The two largest services-class growth entries — Class 035 (+5.1%) and Class 042 (+4.3%) — confirm that SaaS, AI platform, and B2B service branding activity is accelerating even as overall filing volume softened. This is consistent with the cadence of enterprise software product launches and the ongoing proliferation of AI-branded services. Google's four named October filings likely landed in Class 042, and the Samsung Wallet filing in Class 036 (also up +3.3%) reinforces the tech-finance convergence theme.

Class 040 (Treatment of Materials): +9.3%

This lesser-discussed class — covering manufacturing services, custom fabrication, and materials treatment — posted the second-highest growth rate at 9.3%. The uptick may reflect increased nearshoring and domestic manufacturing activity, with brands seeking to protect marks tied to U.S.-based production capabilities. Practitioners in the industrial and manufacturing sector should note this as a potential pipeline indicator.


Practitioner Takeaways

1. October's volume dip is noise, not signal. The 0.4% year-over-year decline and the 5.8% sequential drop from September both fall within the normal variance of monthly filing data. Annual 2025 volume, when October's results are placed in context, remains broadly consistent with 2024 levels.
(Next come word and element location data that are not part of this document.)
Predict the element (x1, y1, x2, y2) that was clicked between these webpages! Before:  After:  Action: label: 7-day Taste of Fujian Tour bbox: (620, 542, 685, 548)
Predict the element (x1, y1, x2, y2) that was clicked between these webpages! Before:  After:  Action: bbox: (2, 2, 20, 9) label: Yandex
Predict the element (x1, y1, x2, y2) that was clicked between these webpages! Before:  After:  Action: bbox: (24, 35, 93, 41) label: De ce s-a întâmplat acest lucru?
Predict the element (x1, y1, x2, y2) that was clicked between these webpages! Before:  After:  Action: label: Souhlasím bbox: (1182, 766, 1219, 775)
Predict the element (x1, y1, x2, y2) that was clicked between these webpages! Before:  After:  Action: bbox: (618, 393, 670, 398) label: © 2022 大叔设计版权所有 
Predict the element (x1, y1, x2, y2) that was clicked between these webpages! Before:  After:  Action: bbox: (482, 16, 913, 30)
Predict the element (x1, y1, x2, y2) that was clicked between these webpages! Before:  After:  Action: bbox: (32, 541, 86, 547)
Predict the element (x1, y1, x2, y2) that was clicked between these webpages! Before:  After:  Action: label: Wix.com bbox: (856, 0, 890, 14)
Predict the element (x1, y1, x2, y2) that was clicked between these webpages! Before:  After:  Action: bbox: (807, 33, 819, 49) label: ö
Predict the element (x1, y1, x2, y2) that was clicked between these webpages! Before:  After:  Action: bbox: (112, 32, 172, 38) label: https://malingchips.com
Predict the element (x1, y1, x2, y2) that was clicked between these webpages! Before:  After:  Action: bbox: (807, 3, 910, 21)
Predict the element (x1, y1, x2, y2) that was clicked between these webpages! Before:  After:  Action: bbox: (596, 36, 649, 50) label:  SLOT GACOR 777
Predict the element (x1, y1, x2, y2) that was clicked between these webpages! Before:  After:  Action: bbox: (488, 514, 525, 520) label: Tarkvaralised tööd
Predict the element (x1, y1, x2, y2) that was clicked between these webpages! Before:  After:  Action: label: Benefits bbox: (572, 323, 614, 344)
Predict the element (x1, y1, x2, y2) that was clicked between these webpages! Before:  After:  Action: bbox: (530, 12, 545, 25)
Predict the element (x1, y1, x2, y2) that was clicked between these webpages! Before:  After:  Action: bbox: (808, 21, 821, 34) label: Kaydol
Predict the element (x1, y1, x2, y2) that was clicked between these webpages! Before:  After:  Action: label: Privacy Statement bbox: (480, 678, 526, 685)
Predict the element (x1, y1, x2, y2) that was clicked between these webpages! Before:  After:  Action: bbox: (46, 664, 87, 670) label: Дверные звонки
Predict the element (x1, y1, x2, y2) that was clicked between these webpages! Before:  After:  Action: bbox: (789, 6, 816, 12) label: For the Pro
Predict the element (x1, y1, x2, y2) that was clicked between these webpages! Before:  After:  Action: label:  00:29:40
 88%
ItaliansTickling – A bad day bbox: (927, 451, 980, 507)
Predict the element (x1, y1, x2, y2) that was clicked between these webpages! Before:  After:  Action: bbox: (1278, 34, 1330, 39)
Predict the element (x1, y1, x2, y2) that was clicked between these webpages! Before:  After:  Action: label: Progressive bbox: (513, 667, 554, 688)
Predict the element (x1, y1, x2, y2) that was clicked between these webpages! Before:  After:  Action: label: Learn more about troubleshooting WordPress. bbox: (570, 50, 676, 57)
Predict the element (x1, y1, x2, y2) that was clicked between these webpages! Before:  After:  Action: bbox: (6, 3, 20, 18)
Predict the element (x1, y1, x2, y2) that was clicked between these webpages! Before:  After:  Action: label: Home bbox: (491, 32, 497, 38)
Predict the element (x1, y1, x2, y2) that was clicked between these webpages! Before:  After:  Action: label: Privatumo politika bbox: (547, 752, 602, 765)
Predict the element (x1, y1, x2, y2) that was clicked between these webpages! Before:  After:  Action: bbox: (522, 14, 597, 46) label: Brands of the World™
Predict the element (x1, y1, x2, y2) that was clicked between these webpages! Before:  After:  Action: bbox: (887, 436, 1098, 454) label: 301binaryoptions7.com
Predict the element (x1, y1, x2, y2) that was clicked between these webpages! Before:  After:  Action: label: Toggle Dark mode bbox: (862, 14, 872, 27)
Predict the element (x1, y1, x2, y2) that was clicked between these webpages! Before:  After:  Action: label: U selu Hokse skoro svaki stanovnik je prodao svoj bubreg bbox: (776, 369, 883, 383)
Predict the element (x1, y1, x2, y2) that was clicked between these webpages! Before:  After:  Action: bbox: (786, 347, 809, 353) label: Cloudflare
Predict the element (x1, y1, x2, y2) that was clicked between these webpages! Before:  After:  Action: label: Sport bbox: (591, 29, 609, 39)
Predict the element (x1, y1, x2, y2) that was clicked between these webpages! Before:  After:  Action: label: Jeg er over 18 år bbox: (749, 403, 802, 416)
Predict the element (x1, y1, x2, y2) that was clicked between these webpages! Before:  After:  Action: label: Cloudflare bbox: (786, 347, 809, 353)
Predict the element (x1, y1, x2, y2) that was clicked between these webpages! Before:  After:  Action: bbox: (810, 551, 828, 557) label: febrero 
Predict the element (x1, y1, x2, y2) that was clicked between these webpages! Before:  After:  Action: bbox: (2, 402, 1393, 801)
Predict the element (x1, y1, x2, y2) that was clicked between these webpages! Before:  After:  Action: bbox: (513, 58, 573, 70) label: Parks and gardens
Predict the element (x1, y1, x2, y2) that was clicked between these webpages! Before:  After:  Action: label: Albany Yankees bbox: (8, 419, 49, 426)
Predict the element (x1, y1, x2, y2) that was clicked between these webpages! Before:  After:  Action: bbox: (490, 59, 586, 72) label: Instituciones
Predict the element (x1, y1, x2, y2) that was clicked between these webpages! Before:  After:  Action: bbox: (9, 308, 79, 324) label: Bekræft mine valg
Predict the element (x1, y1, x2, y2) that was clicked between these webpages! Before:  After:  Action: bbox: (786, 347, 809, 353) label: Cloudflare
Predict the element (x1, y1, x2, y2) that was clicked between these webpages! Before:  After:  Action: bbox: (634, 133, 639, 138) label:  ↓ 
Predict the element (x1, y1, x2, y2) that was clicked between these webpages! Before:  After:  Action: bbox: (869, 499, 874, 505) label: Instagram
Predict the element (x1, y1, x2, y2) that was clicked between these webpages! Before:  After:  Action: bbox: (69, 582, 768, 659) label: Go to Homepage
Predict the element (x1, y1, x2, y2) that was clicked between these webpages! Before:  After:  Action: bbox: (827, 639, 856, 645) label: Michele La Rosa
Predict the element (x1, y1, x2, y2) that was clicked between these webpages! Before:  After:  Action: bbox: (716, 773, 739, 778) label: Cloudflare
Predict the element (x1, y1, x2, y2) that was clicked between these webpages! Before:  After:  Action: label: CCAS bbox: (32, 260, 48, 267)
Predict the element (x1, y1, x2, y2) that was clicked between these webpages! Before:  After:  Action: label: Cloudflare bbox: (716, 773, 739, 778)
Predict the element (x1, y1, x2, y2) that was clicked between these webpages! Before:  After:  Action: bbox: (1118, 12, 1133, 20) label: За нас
2. The prosecution pipeline is extremely front-loaded. With 99% of October 2025 filings still pending, the next 12–18 months will be critical. Clients filing now should receive early examination action letters around spring 2026 based on current USPTO pendency targets.

3. Registration rates compress in high-volume cohorts. The data confirms that cohorts with 50,000+ filings tend to show lower registration rates at the 12-month mark than smaller cohorts — not because outcomes are worse, but because more applications are still in process. Counsel accordingly.

4. Class 013 and Class 005 deserve a second look. Clients in firearms, ammunition, health supplements, and pharmaceuticals are filing at accelerating rates. Clearance searches in these classes may face more crowded registries in 2026.

5. Tech giants are building new brand portfolios in real time. Google's four October filings, Nike's dual MAVN applications, Samsung's Wallet push, and Amazon's wellness brand cluster all signal that major brands are actively expanding their trademark estates — driving competition in already-congested classes like 009, 041, and 042.


Data sourced from USPTO TSDR and public trademark records. All filing statistics represent applications as recorded through October 31, 2025. Registration rates reflect cohort data as of report date and will change as applications continue through prosecution. This report is prepared for informational purposes and does not constitute legal advice.